Hi, I’m Monica Maselli, a PhD candidate at Utrecht University in the Division of Pharmacology. I’m originally from Italy, where I completed my Bachelor’s in Biotechnologies at University of Bari and my master’s in Pharmaceutical Biotechnologies at the University of Trieste. During my academic journey I developed a strong interest in how cells work and how they form tissues. Now, under the supervision of Dr. Silvia Mihăilă, I’m excited to explore the fascinating world of kidney epithelial biology as part of a collaborative research environment.
The kidney plays a vital role in keeping our body in balance by filtering blood, taking back essential nutrients, and removing waste. These tasks are carried out by tiny functional units called nephrons, composed of a filtering unit and a tubular structure made of epithelial cells. These cells’ function depends on the precise placement of transporters and receptors on either the top (apical) or bottom (basolateral) sides of kidney cells.
A closer look into the kidney: starting from the whole organ, we zoom in to see one of its working parts called nephron. Then we go even closer to look how the tube of the nephron is organized in a tubular structure. Finally, we see how the cells look side by side, showing how the top and bottom of each cell are different to help the kidney do its job.
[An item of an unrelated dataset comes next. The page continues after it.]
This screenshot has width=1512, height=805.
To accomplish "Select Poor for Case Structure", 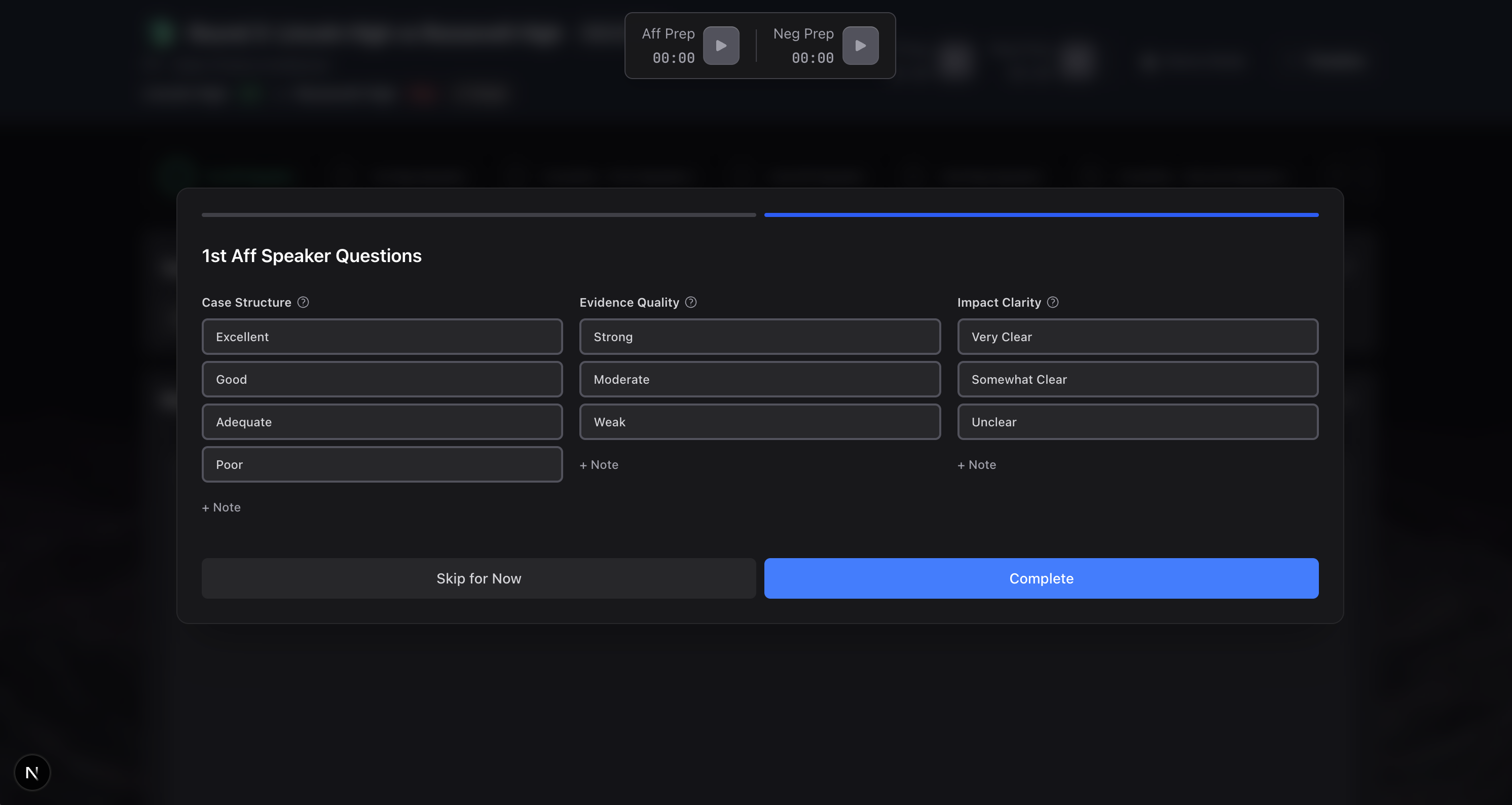I will 382,464.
However, when these epithelial cells are grown in the lab using traditional methods, they often lose their natural structure and function, making it difficult to study how they work in the body. In my project, I investigate how outside signals, such as mechanical forces, curvature, and surrounding environment, affect the organization of the kidney cells. I use advanced 3D lab models, to better mimic the conditions inside the kidney, especially in the part called the proximal tubule. These models help us study cell organization in a more realistic setting and understand how its disruption can lead to disease.
Several kidney disorders, such as Lowe Syndrome and polycystic kidney disease, are characterized by loss of cellular organization, where transporters end up in the wrong place, leading to poor function and tissue damage. By recreating these diseases in 3D models, we aim to uncover what goes wrong in the cells and find possible ways to fix it.